_Challenge 1_
In the formation testing tool passage, what two power sources does the formation testing tool include in a measurement-while-drilling or logging-while-drilling environment?

* start Text to read *

The information handling system 142 may include a processing unit 144 including at least one processor, a monitor 146 , an input device 148 (e.g., keyboard, mouse, etc.), and/or computer media 150 (e.g., optical disks, magnetic disks) that can store code representative of the methods described herein. The information handling system 142 may act as a data acquisition system and possibly a data processing system that analyzes information from the formation testing tool 101 . For example, the information handling system 142 may process the information from the formation testing tool 101 for determination of fluid contamination. The information handling system 142 may also determine additional properties of the fluid sample (or reservoir fluid), such as component concentrations, pressure-volume-temperature properties (e.g., bubble point, phase envelop prediction, etc.) based on the fluid characterization. This processing may occur at the surface 120 in real-time. Alternatively, the processing may occur downhole hole or at the surface 120 or another location after recovery of the formation testing tool 101 from the wellbore 104 . Alternatively, the processing may be performed by an information handling system in the wellbore 104 , such as the fluid analysis module 138 . The resultant fluid properties may then be transmitted to the surface 120 , for example, in real-time.

It should be noted that in examples a gas chromatographer 152 may be disposed on the surface 120 and analyze samples captures by the formation testing tool 101 . For example, the fluid analysis module 138 may capture fluid samples and bring them to the surface 120 for analysis at the wellsite. As illustrated, the gas chromatographer 152 may be a standalone assembly that may be available at the wellsite. Additionally, the information handling system 142 may be connected to the gas chromatographer 152 through the communication link 140 .

In certain embodiments, the pump 124 may be electrically coupled to a controller in the information handling system 142 that directs the operation of the pump 124 . The controller sends one or more control signals to the pump 124 to control the speed/torque output of the pump 124 . The control signals may take whatever form is necessary to communicate with the pump 124 . For instance, a control signal to an electric pump may comprise an electrical control signal to a variable frequency drive coupled to the electric pump, which may receive the control signal and alter the operation of the electric pump based on the control signal. In other embodiments, some or all of the functionality associated with the controller may be located on the pump 124 such that the pump 124 may have an individual controller that directs the operation of the pump 124 .

In a measurement-while-drilling or logging-while-drilling environment, such as that shown in FIG. 1 , the formation testing tool 101 includes two power sources, a battery and a mud turbine or generator. As such, the BHA can further comprise one or more rechargeable batteries. Further, the generator is powered hydraulically by the flow of fluid through the drillstring 102 . For example, while passing through the BHA, the flow of drilling fluid can be channeled through a turbine/alternator sub-assembly included in BHA (not specifically shown in FIG. 1 ). The turbine/alternator sub-section can be configured to convert the energy from the flow of drilling fluid into a mechanical rotational energy, which is turn can be used to drive an alternator portion of the sub-assembly, and thereby generate electrical power. The generated electrical power may then be conditioned and controllably applied to the formation testing tool 101 . Control of which power source is being used for the power applied to the formation testing tool 101 can be performed from the surface 120 using the information handling system 142 . In addition, or in the alternative, control of the power applied can be performed using one or more processors or controllers in the formation testing tool 101 . Alternatively, the formation testing tool 101 may only include one power source that includes the one or more batteries.

* end Text to read *

_Challenge 2_
Please copy out the entries word for word, starting at the beginning of the data listing and ending at the line that contains "will click(x=619, y=268).".

* start Material for the task *

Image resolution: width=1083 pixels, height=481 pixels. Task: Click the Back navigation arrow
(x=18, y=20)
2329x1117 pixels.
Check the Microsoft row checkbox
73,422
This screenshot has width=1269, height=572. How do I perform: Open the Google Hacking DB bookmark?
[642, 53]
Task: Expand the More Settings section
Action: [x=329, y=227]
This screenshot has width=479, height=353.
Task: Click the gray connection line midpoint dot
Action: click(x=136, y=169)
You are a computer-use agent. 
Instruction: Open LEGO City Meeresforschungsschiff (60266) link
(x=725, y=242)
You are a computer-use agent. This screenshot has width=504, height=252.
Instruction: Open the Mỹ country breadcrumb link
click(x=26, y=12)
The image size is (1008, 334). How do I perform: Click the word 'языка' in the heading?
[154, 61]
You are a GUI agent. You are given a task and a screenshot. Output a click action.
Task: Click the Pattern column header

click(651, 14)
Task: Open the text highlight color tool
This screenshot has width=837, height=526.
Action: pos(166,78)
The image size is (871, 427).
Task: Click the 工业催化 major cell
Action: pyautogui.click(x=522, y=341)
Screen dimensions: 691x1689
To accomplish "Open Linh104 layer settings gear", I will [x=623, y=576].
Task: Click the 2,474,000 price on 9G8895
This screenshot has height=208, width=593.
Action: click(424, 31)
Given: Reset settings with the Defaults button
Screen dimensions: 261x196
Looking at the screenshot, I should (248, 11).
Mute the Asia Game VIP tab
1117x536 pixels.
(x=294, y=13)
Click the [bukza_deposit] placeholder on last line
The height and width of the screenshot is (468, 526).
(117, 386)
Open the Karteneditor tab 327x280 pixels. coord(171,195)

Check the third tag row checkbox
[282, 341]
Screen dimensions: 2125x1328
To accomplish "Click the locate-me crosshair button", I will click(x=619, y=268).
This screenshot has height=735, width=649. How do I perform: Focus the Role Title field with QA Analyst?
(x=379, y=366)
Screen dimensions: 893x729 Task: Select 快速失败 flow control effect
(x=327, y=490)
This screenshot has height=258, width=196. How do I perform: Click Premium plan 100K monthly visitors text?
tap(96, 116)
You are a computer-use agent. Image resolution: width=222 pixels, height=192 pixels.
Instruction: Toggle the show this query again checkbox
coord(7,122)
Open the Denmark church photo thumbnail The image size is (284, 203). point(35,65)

* end Material for the task *

_Output 1_
A battery and a mud turbine or generator.

_Output 2_
Image resolution: width=1083 pixels, height=481 pixels. Task: Click the Back navigation arrow
(x=18, y=20)
2329x1117 pixels.
Check the Microsoft row checkbox
73,422
This screenshot has width=1269, height=572. How do I perform: Open the Google Hacking DB bookmark?
[642, 53]
Task: Expand the More Settings section
Action: [x=329, y=227]
This screenshot has width=479, height=353.
Task: Click the gray connection line midpoint dot
Action: click(x=136, y=169)
You are a computer-use agent. 
Instruction: Open LEGO City Meeresforschungsschiff (60266) link
(x=725, y=242)
You are a computer-use agent. This screenshot has width=504, height=252.
Instruction: Open the Mỹ country breadcrumb link
click(x=26, y=12)
The image size is (1008, 334). How do I perform: Click the word 'языка' in the heading?
[154, 61]
You are a GUI agent. You are given a task and a screenshot. Output a click action.
Task: Click the Pattern column header

click(651, 14)
Task: Open the text highlight color tool
This screenshot has width=837, height=526.
Action: pos(166,78)
The image size is (871, 427).
Task: Click the 工业催化 major cell
Action: pyautogui.click(x=522, y=341)
Screen dimensions: 691x1689
To accomplish "Open Linh104 layer settings gear", I will [x=623, y=576].
Task: Click the 2,474,000 price on 9G8895
This screenshot has height=208, width=593.
Action: click(424, 31)
Given: Reset settings with the Defaults button
Screen dimensions: 261x196
Looking at the screenshot, I should (248, 11).
Mute the Asia Game VIP tab
1117x536 pixels.
(x=294, y=13)
Click the [bukza_deposit] placeholder on last line
The height and width of the screenshot is (468, 526).
(117, 386)
Open the Karteneditor tab 327x280 pixels. coord(171,195)

Check the third tag row checkbox
[282, 341]
Screen dimensions: 2125x1328
To accomplish "Click the locate-me crosshair button", I will click(x=619, y=268).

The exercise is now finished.